NEW YORK (GenomeWeb News) — The National Center for Genomic Resources in Santa Fe, NM, plans to start an in-house next-generation sequencing operation that will focus on medical re-sequencing projects and on organisms that affect agriculture in the New Mexico region, an NCGR official told GenomeWeb News yesterday.

NCGR President Stephen Kingsmore said the center has received funding for a new sequencer, and is considering platforms from a number of vendors, including those by 454 Life Sciences, Solexa, and Applied Biosystems.
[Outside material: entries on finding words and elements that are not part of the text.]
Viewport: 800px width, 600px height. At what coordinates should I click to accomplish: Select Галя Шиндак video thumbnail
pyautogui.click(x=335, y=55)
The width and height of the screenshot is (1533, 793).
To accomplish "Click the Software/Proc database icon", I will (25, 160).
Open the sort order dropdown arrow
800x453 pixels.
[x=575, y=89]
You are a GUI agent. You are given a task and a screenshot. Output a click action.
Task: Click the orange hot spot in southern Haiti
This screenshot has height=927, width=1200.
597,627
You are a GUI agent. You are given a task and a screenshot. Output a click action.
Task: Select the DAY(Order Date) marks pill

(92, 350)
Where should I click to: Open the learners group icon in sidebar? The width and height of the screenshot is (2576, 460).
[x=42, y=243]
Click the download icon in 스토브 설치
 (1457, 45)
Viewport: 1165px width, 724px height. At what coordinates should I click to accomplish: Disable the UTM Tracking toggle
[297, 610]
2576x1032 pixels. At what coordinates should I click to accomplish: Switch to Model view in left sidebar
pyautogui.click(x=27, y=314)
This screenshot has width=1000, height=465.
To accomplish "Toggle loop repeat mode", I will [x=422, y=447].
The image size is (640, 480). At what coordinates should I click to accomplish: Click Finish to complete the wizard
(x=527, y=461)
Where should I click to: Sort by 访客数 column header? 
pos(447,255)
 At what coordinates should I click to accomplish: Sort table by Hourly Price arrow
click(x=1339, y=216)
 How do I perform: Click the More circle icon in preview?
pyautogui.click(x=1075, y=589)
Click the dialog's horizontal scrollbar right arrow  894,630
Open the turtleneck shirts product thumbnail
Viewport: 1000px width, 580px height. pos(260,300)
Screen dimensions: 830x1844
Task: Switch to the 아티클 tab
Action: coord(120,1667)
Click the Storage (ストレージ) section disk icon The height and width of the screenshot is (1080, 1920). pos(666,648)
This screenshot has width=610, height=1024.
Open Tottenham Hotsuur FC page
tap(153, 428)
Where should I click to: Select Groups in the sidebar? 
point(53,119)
Known primarily as a center for bioinformatics research, NCGR has received $600,000 in state funding to establish the center and is seeking another $1.1 million in federal funds.

“Medical resequencing is a natural extension of 14 years of experience by NCGR in software development for DNA sequence analysis,” Kingsmore said in a statement last week.

The NCGR will focus on medical re-sequencing to study human diseases and characteristics of crops prevalent in New Mexico, such as soybeans and peanuts. Two years ago NCGR received $1.2 million to build a database of legume information and bioinformatics and software from the US Department of Agriculture.

Kingsmore also said the first resequencing project on NCGR’s plate probably will have to do with genomic analysis of schizophrenia patients. NCGR has joined the MIND institute, a multi-regional study that has assembled a database of schizophrenia taken from 250 subjects.

New Mexico Sen. Pete Domenici, who helped the center secure funding when it started in 1994, is a former chairman of two Department of Energy committees, and Kingsmore said he will petition Washington for the federal money.